Work to complete:
Your output must hold every entry exactly as written and none of the pictures.

(Data extracted from a collection)
━━━━

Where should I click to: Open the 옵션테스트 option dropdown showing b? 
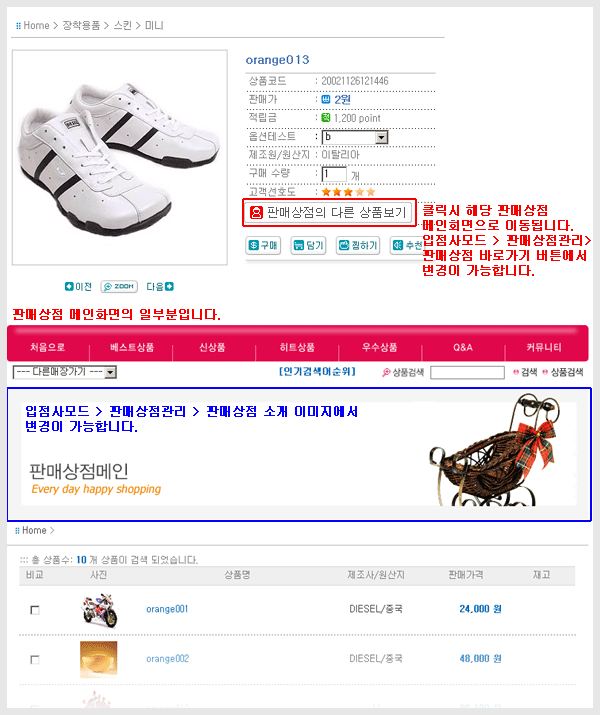click(x=355, y=137)
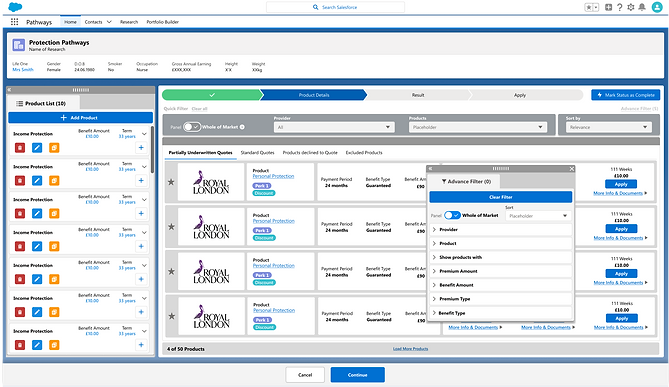This screenshot has width=669, height=387.
Task: Open the Portfolio Builder nav tab
Action: [163, 22]
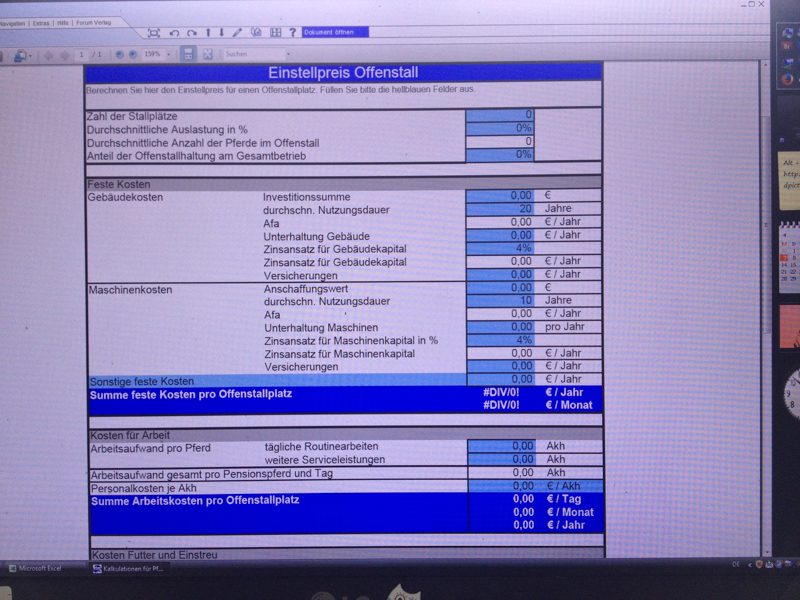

━━━━

Result below:
Where should I click to: Open the 옵션테스트 option dropdown showing b? 
click(x=355, y=137)
This screenshot has width=669, height=387.
Task: Open the Portfolio Builder nav tab
Action: [163, 22]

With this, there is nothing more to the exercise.